From 1945 to the Vietnam escalation of 1965 — from triumphalism to bewilderment — members of the U.S. leadership caste were confident the world could be managed by them. Historian Edward Tenner, writing in the American Scholar (“American Mandarins”), notes what Halberstam did not: Milton’s words that Kraft quoted referred not to an angelic being but to Beelzebub, another name for Satan.

The mandarins who elicited the journalistic swoons that Halberstam detested were not satanic. But they had, as Tenner says, “the disadvantage of unbroken success and cumulative advantage that so many experience”: “The confidence conferred by mandarin education can be seductive when not tempered by career reversals. Men and women sometimes fail because in eluding failure they come to ignore their own fallibility.”
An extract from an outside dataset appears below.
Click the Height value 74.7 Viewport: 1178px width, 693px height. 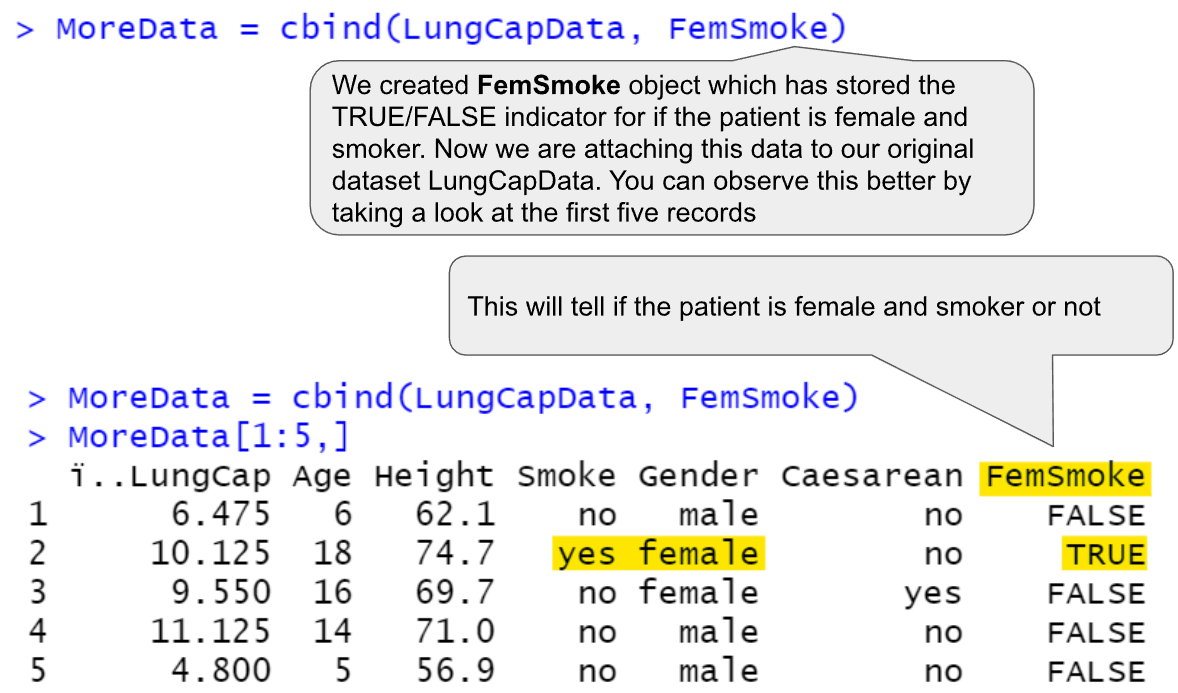454,554
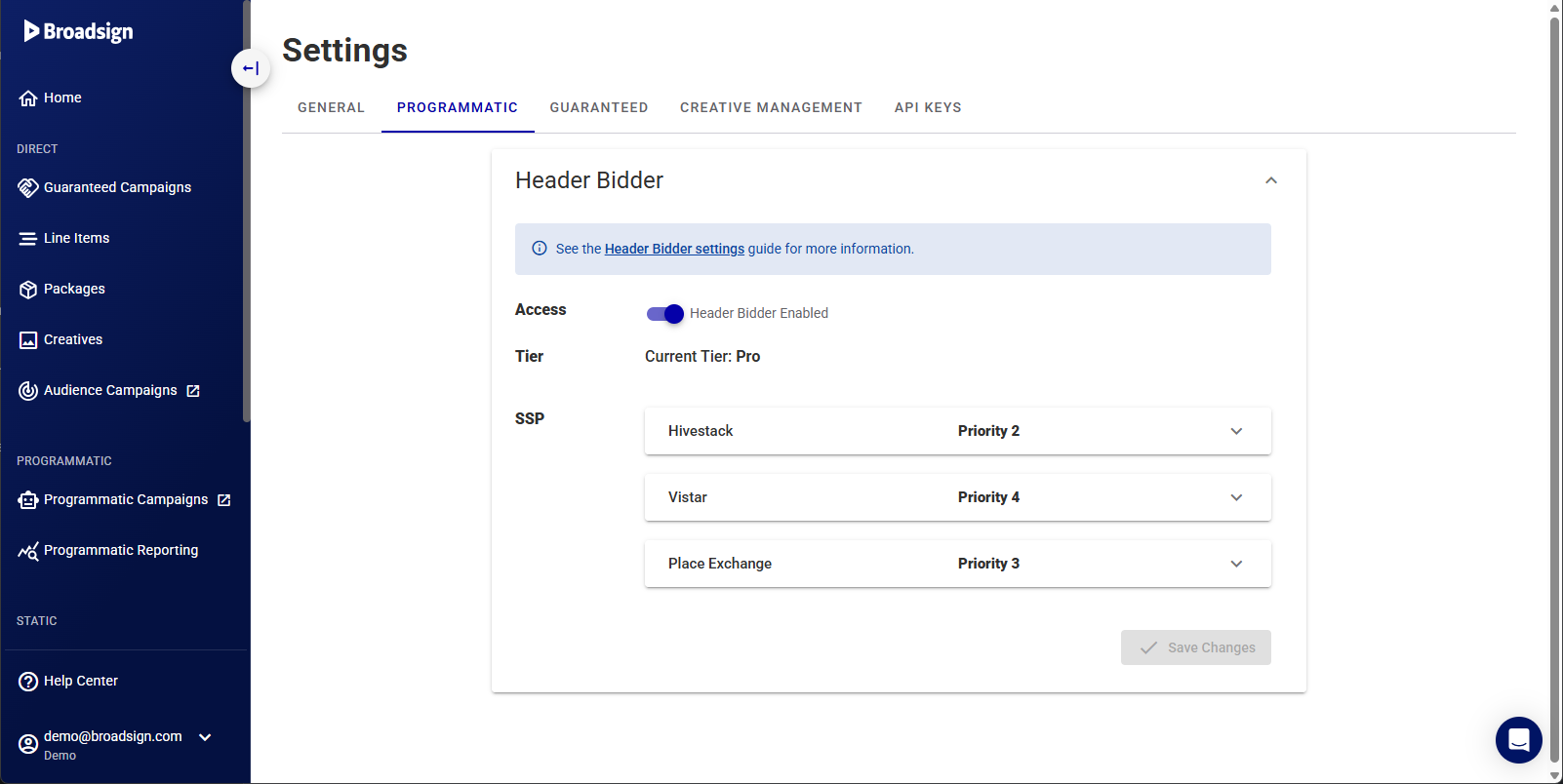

Tenner cites Robert Hutchings — scholar, diplomat and former chairman of the National Intelligence Council — warning that academic careers can make people susceptible to self-deception “because they have been socialized in a world of theory in which their ideas have no consequences.” Tenner says Americans today live in “Immoderation Nation, swinging between uncritical admiration and scorn” for elites. He hopes that “the mandarins of the future will include more people who, unlike the Bundys of the world, have crashed once or twice on the fast track.”

There will be, and should be, future mandarins. The perennial question is not whether, but which, elites shall rule. When elites fail to combine intelligence and wisdom, that does not mean the former is dispensable.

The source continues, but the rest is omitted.